— BEGIN DATASET EXTRACT —

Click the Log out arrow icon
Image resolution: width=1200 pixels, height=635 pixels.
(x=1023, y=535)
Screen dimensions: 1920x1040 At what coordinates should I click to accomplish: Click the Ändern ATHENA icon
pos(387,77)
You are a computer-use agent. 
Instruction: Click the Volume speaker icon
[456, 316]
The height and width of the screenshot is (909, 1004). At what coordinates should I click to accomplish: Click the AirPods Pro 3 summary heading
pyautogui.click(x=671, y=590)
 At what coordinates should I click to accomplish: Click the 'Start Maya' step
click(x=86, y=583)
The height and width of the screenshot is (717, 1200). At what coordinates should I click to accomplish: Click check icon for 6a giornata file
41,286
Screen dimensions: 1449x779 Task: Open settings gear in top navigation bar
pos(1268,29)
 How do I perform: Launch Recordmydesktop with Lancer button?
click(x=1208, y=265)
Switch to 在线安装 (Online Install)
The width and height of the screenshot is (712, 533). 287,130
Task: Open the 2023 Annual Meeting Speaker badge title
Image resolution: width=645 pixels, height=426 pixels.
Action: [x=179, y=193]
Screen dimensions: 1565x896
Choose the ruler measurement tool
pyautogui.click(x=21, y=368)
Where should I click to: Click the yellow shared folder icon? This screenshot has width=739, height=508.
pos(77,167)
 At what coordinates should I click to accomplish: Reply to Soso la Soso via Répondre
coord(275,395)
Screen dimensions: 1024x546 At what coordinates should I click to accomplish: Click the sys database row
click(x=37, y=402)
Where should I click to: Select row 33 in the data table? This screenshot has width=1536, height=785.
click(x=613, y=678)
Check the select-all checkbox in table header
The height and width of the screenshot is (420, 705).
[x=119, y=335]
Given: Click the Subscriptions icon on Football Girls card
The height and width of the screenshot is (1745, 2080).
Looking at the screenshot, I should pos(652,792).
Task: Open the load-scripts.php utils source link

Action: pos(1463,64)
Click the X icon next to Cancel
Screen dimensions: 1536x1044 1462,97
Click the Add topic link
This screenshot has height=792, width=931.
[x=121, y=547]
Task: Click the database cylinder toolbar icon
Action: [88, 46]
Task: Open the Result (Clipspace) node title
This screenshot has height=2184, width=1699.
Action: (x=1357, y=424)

— END DATASET EXTRACT —

Copy every one of the records above line for line, keeping each character exactly as it appears.

Click the Log out arrow icon
Image resolution: width=1200 pixels, height=635 pixels.
(x=1023, y=535)
Screen dimensions: 1920x1040 At what coordinates should I click to accomplish: Click the Ändern ATHENA icon
pos(387,77)
You are a computer-use agent. 
Instruction: Click the Volume speaker icon
[456, 316]
The height and width of the screenshot is (909, 1004). At what coordinates should I click to accomplish: Click the AirPods Pro 3 summary heading
pyautogui.click(x=671, y=590)
 At what coordinates should I click to accomplish: Click the 'Start Maya' step
click(x=86, y=583)
The height and width of the screenshot is (717, 1200). At what coordinates should I click to accomplish: Click check icon for 6a giornata file
41,286
Screen dimensions: 1449x779 Task: Open settings gear in top navigation bar
pos(1268,29)
 How do I perform: Launch Recordmydesktop with Lancer button?
click(x=1208, y=265)
Switch to 在线安装 (Online Install)
The width and height of the screenshot is (712, 533). 287,130
Task: Open the 2023 Annual Meeting Speaker badge title
Image resolution: width=645 pixels, height=426 pixels.
Action: [x=179, y=193]
Screen dimensions: 1565x896
Choose the ruler measurement tool
pyautogui.click(x=21, y=368)
Where should I click to: Click the yellow shared folder icon? This screenshot has width=739, height=508.
pos(77,167)
 At what coordinates should I click to accomplish: Reply to Soso la Soso via Répondre
coord(275,395)
Screen dimensions: 1024x546 At what coordinates should I click to accomplish: Click the sys database row
click(x=37, y=402)
Where should I click to: Select row 33 in the data table? This screenshot has width=1536, height=785.
click(x=613, y=678)
Check the select-all checkbox in table header
The height and width of the screenshot is (420, 705).
[x=119, y=335]
Given: Click the Subscriptions icon on Football Girls card
The height and width of the screenshot is (1745, 2080).
Looking at the screenshot, I should pos(652,792).
Task: Open the load-scripts.php utils source link

Action: pos(1463,64)
Click the X icon next to Cancel
Screen dimensions: 1536x1044 1462,97
Click the Add topic link
This screenshot has height=792, width=931.
[x=121, y=547]
Task: Click the database cylinder toolbar icon
Action: [88, 46]
Task: Open the Result (Clipspace) node title
This screenshot has height=2184, width=1699.
Action: (x=1357, y=424)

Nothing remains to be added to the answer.